I played some Home over the holidays. It was great.
First, I tried to make a guy who looked just like me. Only, well, there were no goatee options, and I have a goatee. Also, unfortunately, there were no eye options that didn’t make me look like a serial killer. That was okay, though, because when I was done making my character, I was placed in an empty room that looked like it belonged to Patrick Bateman, only it said it was my room. Weird.
I walked outside of my room, and waited two minutes to download the next room. I made a sandwich while I waited. When it was done loading, I walked around a plaza that was mostly inhabited by see-through ghost people. Putting two and two together, I assume that these were the virtual victims of my serial killer avatar. I did a dance in front of these ghosts to show my lack of virtual remorse. Oh how I miss the cultural significance of the running man! Hammer, don’t hurt them.

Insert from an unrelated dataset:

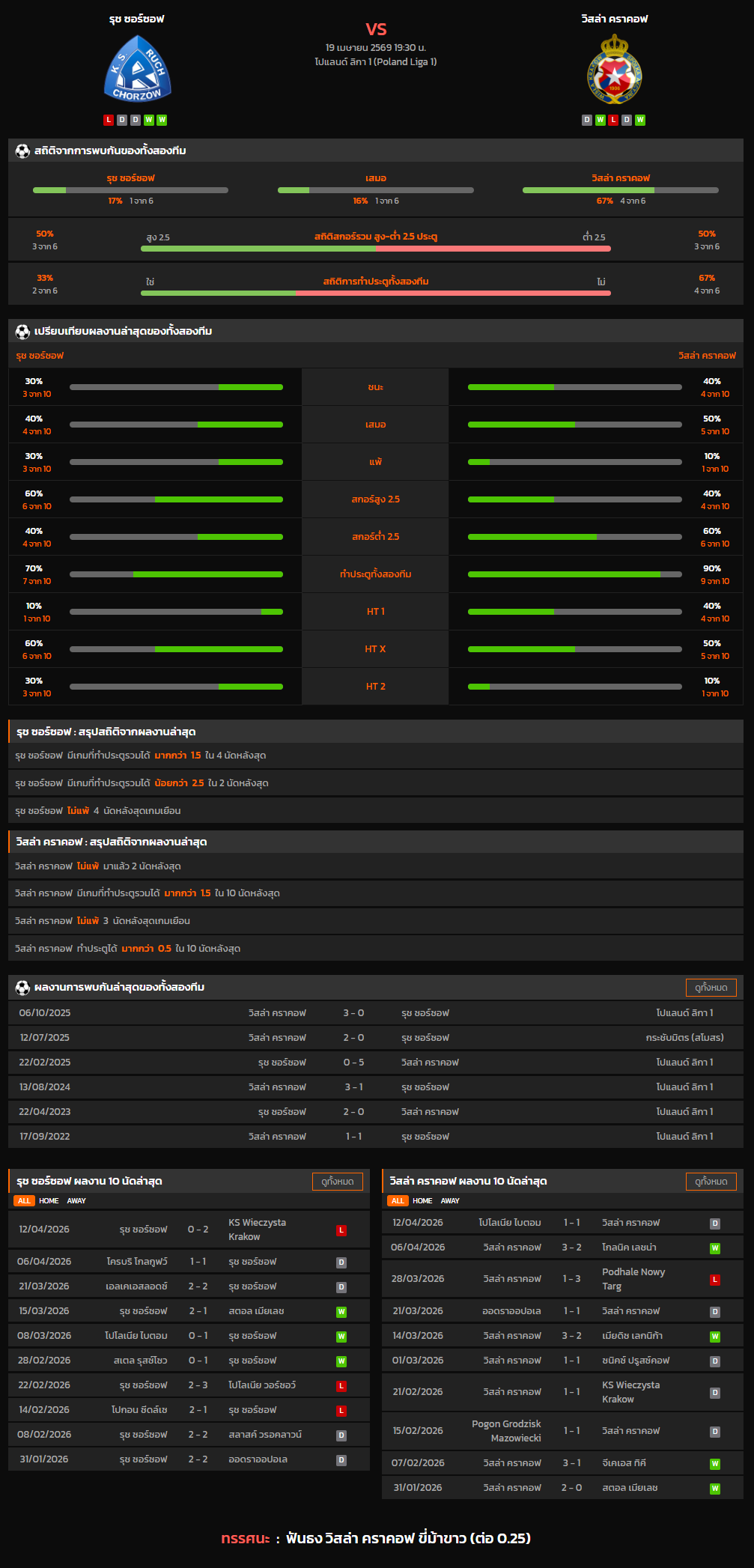This screenshot has height=1568, width=754.
Task: Open view-all button for Wisła Kraków last 10
Action: pos(711,1182)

Later, I went to a movie theater, only it was some kind of futuristic movie theater where no one sat down, and instead of a movie playing on the screen, it was just a progress bar showing that the movie was “loading.” Very cinema verite. I left before the climax and went to a bowling alley. All of the lanes were full and I couldn’t bowl. I went to the arcade machines in the bowling alley and played some kind of puzzle game with trains. It too was self-aware, an examination of society and culture, making its users question what life is really about when they spend four-hundred-dollars on the most powerful game console in the world, only to play a tetris clone clearly made by a 9th grade computer science student with a Thomas and Friends fetish. After questioning my very existence, I went to the virtual mall and bought a virtual hat for my virtual serial killer, using real world, non-virtual money.
Which again, is great, because in this economy, what I really need to be doing is spending money on things that AREN’T EVEN FUCKING REAL.
I then turned off the PS3 and cried. Merry Christmas to you too, Sony.